Just like Fixed Joints, we need a couple rigid actors.
    PxRigidActor* pRA1,* pRA2;

I'll give them box shapes of unit length.
    PxBoxGeometry geo(PxVec3(0.5,0.5,0.5));

    PxTransform pform = PxTransform::createIdentity();

In our example one will be kinematic, to hold up the other.
    pform.p = PxVec3(0,5,0);
    pRA1 = PxCreateDynamic(*gPhysicsSDK, pform,geo,*defaultMaterial, 1.0);
    pRA1->isRigidDynamic()->setRigidDynamicFlag(PxRigidDynamicFlag::eKINEMATIC,true);

    pform.p = PxVec3(2,5,2);
    pRA2 = PxCreateDynamic(*gPhysicsSDK, pform,geo,*defaultMaterial, 1.0);
 
Add them to the scene.
    gScene->addActor(*pRA1);
    gScene->addActor(*pRA2);

We will also need a couple transforms to represent the where the joint attaches to the two actors.
    PxTransform local1 = PxTransform::createIdentity(), local2= PxTransform::createIdentity();

Creating the joint is done as before.
    PxDistanceJoint* pJoint = PxDistanceJointCreate(*gPhysicsSDK, pRA1, local1 ,pRA2, local2);

and although not necessary this time we can set the collision flag.
    pJoint->setConstraintFlag(PxConstraintFlag::eCOLLISION_ENABLED,true);

The distance joint may act as a string or a spring, connecting the two actors. There are three flags available for the distance joint.

    PxDistanceJointFlag::
        eSPRING_ENABLED
        eMAX_DISTANCE_ENABLED
        eMIN_DISTANCE_ENABLED

by default only the eMAX_DISTANCE_ENABLED is active. With the spring flag disabled the max distance is a hard limit for the joint. However if the spring flag is enabled then this becomes the distance at which the spring force becomes active.

Similarly a minimum distance can be set, but cannot exceed the maximum distance, the spring force will pull the actors to remain between the min and max distance limits.
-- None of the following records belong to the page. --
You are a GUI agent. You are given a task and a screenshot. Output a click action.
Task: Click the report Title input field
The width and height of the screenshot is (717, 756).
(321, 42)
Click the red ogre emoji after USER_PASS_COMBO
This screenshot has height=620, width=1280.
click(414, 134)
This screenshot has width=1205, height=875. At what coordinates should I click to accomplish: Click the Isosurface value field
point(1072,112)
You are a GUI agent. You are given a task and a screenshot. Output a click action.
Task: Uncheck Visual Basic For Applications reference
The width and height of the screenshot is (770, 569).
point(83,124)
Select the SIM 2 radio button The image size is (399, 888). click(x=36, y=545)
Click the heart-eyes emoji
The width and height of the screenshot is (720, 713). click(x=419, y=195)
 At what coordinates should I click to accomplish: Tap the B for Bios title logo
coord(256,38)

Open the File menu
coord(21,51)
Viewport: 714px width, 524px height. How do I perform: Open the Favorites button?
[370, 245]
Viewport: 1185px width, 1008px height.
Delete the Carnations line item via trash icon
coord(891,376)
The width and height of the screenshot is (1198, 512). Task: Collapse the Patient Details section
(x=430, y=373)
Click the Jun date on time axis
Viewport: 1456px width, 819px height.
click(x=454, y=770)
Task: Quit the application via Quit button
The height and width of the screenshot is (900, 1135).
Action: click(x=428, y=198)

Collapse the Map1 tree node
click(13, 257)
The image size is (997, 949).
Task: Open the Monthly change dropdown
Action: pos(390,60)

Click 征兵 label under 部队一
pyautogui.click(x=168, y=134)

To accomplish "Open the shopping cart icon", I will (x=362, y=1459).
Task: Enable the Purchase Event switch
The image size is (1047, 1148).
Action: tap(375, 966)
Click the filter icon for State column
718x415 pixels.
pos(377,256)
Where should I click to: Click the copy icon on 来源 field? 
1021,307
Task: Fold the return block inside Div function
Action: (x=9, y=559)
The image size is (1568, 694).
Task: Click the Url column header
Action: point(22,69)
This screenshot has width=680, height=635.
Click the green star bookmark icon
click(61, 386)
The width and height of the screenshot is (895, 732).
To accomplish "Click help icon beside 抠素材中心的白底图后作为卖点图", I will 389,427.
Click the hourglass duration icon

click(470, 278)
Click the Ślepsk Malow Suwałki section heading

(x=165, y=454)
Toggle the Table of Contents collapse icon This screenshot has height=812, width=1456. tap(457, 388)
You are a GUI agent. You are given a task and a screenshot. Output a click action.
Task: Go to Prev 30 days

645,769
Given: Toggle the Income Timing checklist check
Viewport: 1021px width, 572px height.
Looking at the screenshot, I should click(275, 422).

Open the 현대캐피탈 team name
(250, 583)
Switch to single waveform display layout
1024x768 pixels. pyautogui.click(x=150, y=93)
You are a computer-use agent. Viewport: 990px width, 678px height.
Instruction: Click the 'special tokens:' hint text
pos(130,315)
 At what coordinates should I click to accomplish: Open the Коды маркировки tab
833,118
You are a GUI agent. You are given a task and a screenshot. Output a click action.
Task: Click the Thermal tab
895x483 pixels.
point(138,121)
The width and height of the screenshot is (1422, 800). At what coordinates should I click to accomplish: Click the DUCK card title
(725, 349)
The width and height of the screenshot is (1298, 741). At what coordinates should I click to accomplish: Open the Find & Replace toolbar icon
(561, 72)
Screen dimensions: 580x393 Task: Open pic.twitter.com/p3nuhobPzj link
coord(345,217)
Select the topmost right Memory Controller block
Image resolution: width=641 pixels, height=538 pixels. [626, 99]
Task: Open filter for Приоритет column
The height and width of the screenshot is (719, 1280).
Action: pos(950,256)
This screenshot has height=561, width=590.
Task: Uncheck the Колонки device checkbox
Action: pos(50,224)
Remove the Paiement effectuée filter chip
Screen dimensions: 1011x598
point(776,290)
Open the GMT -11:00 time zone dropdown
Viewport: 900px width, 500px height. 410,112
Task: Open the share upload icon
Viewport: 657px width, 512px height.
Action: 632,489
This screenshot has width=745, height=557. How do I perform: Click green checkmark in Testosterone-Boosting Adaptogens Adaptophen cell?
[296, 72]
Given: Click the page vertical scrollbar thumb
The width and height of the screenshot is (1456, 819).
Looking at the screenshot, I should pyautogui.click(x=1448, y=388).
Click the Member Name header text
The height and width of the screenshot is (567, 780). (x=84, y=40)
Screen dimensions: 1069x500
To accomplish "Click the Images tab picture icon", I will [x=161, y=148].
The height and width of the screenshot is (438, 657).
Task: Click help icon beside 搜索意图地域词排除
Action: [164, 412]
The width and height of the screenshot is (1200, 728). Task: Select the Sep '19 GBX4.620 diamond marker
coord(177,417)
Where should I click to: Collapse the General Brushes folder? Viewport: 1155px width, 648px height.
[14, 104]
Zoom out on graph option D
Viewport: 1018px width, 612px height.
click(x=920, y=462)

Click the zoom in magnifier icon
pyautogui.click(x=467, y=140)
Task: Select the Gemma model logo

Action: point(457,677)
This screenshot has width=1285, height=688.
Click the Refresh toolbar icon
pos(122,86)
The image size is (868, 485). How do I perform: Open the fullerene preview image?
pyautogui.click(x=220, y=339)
Recall the Force equation for a spring:

    F_spring = - k * x

where 'k' is the spring constant, and 'x' is the distance from the natural length, or in our case, the distance from the min or max limits.

The force experienced by the actors will need to be adjusted by a damping force

    F_damping = - c * x'

where 'c' is the damping coefficient, and x' is the first derivative with respect to time of the distance from the natural length (the speed)

    F_net = F_spring + F_damping - F_gravity

A spring experiencing a damping force will eventually stop at an equilibrium length (not necessarily the same as the natural length)

The magnitude of the damping coefficient should be chosen to fall into one of four categories. These categories are decided by the ability of the damping to stop the oscillation.

let z = c/sqrt(4mk);

• Un-Damped ( z == 0, so c must be 0)
  Choose Un-Damped if you want the spring to oscillate back and forth forever.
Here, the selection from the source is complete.